Employees want higher salaries. Nearly half (43pc) of global respondents to EY’s survey said they were likely to quit in the next 12 months. Desire for higher pay, better career opportunities amid rising inflation, a shrinking labour market and an increase in jobs offering flexible working were the main factors cited.
A recent report from IrishJobs.ie also cited inflation as a major concern for Irish workers making decisions about their careers right now.
“This latest survey shows that employees around the world are feeling empowered to leave jobs if their expectations are not met,” said Laura Flynn, head of people consulting at EY Ireland.
“As employers have increasingly provided flexible work approaches, higher pay is now the biggest motivation for changing jobs, particularly given rising inflation and available unfilled roles. This is a trend we are certainly starting to see here in Ireland also.”

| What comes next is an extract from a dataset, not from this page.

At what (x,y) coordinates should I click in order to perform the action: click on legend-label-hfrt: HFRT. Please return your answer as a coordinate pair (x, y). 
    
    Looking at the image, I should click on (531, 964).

More than a third of those searching for new roles (35pc) said that a salary increase was their main reason for deciding to leave. One-quarter said they were leaving to look for career growth.
Professionals in the technology and hardware sectors were most eager to leave, with 60pc saying they were likely to quit their jobs this year.
In the survey, 42pc of workers said that pay increases would be the key to addressing staff turnover – but only 18pc of employers agreed with this.
Flexible working arrangements were less of a priority for those considering leaving a job, with only 19pc saying they were seeking remote work flexibility from a new job. By contrast, last year’s EY survey found that flexibility was the biggest factor for people leaving their jobs.
That is not to say that workers do not want flexible working practices, as 80pc of employees said they want to work remotely at least two days a week. It seems employers have also adjusted to this shift as only a minority (22pc) said they wanted workers back in the office five days a week.
Employees seem to be happier with their workplaces’ corporate cultures, with 61pc saying they had seen improvements.
However, this may not be the case for all employees. Deloitte’s recent Women @ Work report found that almost 40pc of women surveyed are actively looking for a new employer, citing burnout as the main reason for leaving.
Of late, there have been mixed views on how remote working could impact women, with some saying it is beneficial for work-life balance and others suggesting it could lead to proximity bias and an ‘old boys’ club’ mentality in offices.
Deloitte surveyed almost 5,000 working women across 10 countries. It found that mental wellbeing and a healthy work-life balance remain elusive for most women, while experiences of harassment and microaggressions are on the rise.
Hybrid work may be posing issues, with nearly 60pc of women surveyed saying they had been kept from meetings, decisions or informal interactions.